A relevant question asked was how he would encounter powers, such as the USA, Russia and China who on some issues take differing sides, as with Syria. How would he avoid the UN simply being a by-stander? He admitted that the Security Council faces moments when the powers that be do not come together. He said he can only realistically address conflicts with positive outcomes when there is mutuality in the Security Council. Syria, he said was a glowing example of the UN being stopped from achieving a peace and reconciliation. He is of the opinion that until the various political sides realise that no one will win the war, then the catastrophe hitting Syria will not cease. He advised that it is taking vast diplomacy to bring the differing sides together, but there is no let-up. Furthermore, he is worried about the growing effects that the Syrian problem is having on the whole region. He said there is now regional insecurity rippling from Syria to Iraq, Jordan and Libya, in the form of economic degeneration. There are complexities also in the Turkish/Kurdish problem. The overall result is increasing terrorism, which is beginning to affect us all
He does envisage that the UN, in all its complexities will sometimes encounter failure, but must continue to try. We are there to unite countries, not to allow discrepancies to occur.
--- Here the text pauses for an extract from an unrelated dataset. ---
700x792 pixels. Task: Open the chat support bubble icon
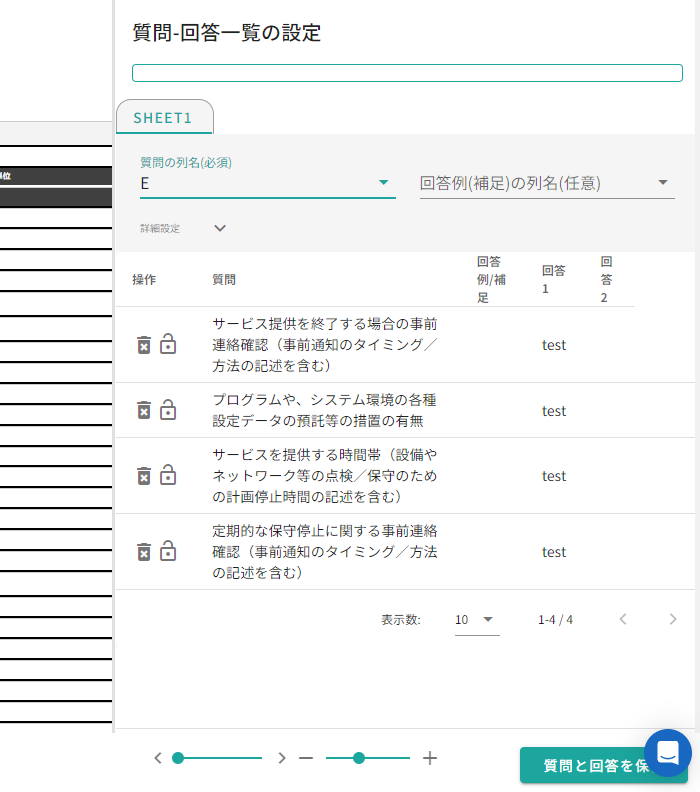[668, 753]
He was also asked if he intended reforming the UN Charter on Human Rights, and the Universal Declaration on Refugee Status, considering they were written over seventy years ago. He felt that if they were re-written today, that they would be worse than what they are. He intends to continue with them. The experiences, he added of those in World War 11.led people to generate rules in the UN which have led to mainly peace. He however, markedly warned that there was no room for complacency. That before World War 1, Europe had moved from being by-polar to being multi-polar. Yet because there was not multilateralism, multi-polarism helped lead to World War 1. He wishes to gradually build multi-polarism, but include multilateralism.
Overall, Guterres can be said to be astute and determined. He is very thoughtful and has substantially developed his views, based on his deep-seated beliefs. His vision and direction are very commendable: A person of sound judgement. However, it remains to be seen as to whether his objectives will be fulfilled, considering the political objectives of the various member states, especially the larger powers with veto. As UNA members, I feel we have a leader of the UN who is more than worth supporting, and that he deserves our respect and backing.
I am of the opinion that Guterres is a man of substance. His words suggest a new dawn for all that the UN stands for. However, there will be many challenges and obstacles which may override his directions. Although taken slightly out of context, the words at the beginning of St John’s Gospel may be an appropriate description at this point: “In the beginning was the word… “.